The hairiest of situations…

Every year our company exhibits in a gifts and premiums trade show in Shenzhen.  Our booth was directly across from a company that sold hair dye products.  Apparently, you just comb the stuff through your hair and VIOLA you look as you did when you were 18 (Assuming you still had all your hair and it was death black at that age).

One day, towards the end of the show, a dissatisfied customer came to the hair dye booth looking like the hair at the top of his head had been ripped out.  His scalp appeared as inflamed as his temper: “YOUR PRODUCT RUINED MY HAIR!” he declared, stomping his feet with every word.

Instead of trying to placate the customer (there were a lot of other clients around), the owner fired back, “HOW DARE YOU SAY MY PRODUCTS ARE BAD?!”

Things went from worse to worse-est at that point.  As hair seemed to be a big issue, the men started pulling at each others hair during the fistfight.  The female booth bunnies, who were at the booth to apply the hair dye to the balding, middle-aged men, started waving their combs in front of the rabid customer.

The customer took the combs to be “lethal weapons” and started yelling something about being attacked.  even the men who were getting their hair dyed got in on the action: one with a comb stuck at 45 degrees in his hair and another with a plastic bib around his shoulders.  Finally, the security guards and even the police had to be called in to handle the situation.

I’ll have ketchup with that…

When one of our company’s employees from our Taiwan office stayed with me for several weeks, her ritual was to buy a hearty breakfast from McDonald’s, which she claimed would keep her well-fed with plenty of energy for the rest of the day.

She would buy the set meal – usually the Sausage, Egg and Cheese McMuffin – with the hash brown and coffee.  To offset the incredible grease, she would always decline the cream and sugar with her coffee and ask for two packets of ketchup instead.

After our employee went back to Taiwan, I one day went into McDonald’s to carry on her breakfast tradition and declined the cream and sugar when offered, asking instead for a packet of ketchup.

The girl behind the counter — the one who had always served us breakfast — stared at me for a few moments, looked like she was going to say something several times, stopped herself, then finally leaned towards me and asked in a hushed voice:

“Ma’am… does the coffee really taste … BETTER … I mean… with… the ketchup?”

Of banks and men….

In the Chinese culture, death is considered to be the most inauspicious occurrence imaginable.  Traditionally, if you’ve attended a funeral, you have to wait for a certain amount of time to pass before you can attend a wedding.  If a close member of your family has died, you’re supposed to wear a black armband or black clothes for a certain number of days and you wouldn’t be welcomed at joyous events, such as weddings and birthdays.  Some people might not even want you to stay with them in their homes, if a close relative of yours has just died.  Children below a certain age are not encouraged to attend funerals or even go to a cemetery.

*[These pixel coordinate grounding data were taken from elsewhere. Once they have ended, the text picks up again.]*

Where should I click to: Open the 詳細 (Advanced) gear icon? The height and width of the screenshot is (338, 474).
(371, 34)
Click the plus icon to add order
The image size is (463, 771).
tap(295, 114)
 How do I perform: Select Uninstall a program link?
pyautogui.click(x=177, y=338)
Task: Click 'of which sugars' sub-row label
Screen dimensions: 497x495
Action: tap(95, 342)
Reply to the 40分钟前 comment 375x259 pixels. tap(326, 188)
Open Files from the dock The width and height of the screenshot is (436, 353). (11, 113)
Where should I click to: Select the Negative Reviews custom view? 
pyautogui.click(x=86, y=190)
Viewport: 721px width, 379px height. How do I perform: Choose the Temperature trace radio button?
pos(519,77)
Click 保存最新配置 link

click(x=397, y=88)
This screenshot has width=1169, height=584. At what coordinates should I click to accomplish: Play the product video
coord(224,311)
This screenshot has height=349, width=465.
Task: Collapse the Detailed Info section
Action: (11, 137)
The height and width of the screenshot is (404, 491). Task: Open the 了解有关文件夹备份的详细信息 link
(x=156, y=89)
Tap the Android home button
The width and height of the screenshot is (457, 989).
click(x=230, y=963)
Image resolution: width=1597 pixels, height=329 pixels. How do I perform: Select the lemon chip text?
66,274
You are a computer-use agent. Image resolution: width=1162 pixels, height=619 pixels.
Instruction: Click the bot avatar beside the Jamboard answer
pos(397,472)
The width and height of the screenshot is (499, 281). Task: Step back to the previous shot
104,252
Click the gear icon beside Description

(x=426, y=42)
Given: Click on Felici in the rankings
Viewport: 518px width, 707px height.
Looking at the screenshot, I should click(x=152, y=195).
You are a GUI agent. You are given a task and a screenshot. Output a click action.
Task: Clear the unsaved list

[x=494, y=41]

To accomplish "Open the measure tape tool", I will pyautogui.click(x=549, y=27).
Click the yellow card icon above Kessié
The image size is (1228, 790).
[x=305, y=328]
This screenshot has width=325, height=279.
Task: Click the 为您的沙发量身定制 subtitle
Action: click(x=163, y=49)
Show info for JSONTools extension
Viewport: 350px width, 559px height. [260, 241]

Many times, I have thought about death while waiting in line, or while performing a transaction at a bank in China.

Whether death comes in the form of a big chasm opening up and swallowing all of the bank employees, or me having a bank-induced seizure, surrounded by a tornado of deposit and withdrawal slips — I know that every time I set foot inside a bank in China I die a little inside.

What’s most frustrating for everyone who goes to a bank is that we have no choice but to visit a bank, while we do have the choice of not patronizing a McDonald’s or KFC.  In addition, all banks in China are government owned, ensuring that I will receive the same vapid service wherever I go.  Being that banks are government owned, none of the employees has any incentive to excel at his or her job – from a customer service perspective.  A job with the government is what the Chinese consider the “steel rice bowl 鐵飯碗” – something solid that will always bring in the income.

Here are some other fun facts about banks in China:

– Although banks employ many people – especially the main branches – there is almost always a wait for a teller.  The highest ratio of customers to tellers I’ve ever seen is about 50 customers to 3 tellers

-The banking system in China is computerized, just like the banks in North America – but I always take home double the paper and spend more time performing the same transaction in China than I do in North America.  This is because many basic transactions – such as wire transfers or withdraws over a certain limit – must be authorized by a Bank Supervisor first

– Customers with savings over a certain amount would be designated a VIP customer: they have a special area in which to bank and are supposed to receive faster service.  But I’ve found that VIP just means that the tellers will apologize for the long wait times and treat you nicer, whereas if you’re a regular customer, you get scolded for complaining and asked to move to the back of the line

– Actually, the VIP designation is a little iffy.  If your kid goes to school with the teller’s kid, if you’re infirmed or elderly, if you know the supervisor personally, if you make a big enough ruckus, or if you are dressed nicely, holding a well-stuffed duffel bag with money spilling out of the seams  — the Bank Manager may let you into the VIP line

The last time I was in a bank was about three months ago, when I was getting a USB key for online internet banking.  I had to obtain this key in person; I could not send an employee to do this.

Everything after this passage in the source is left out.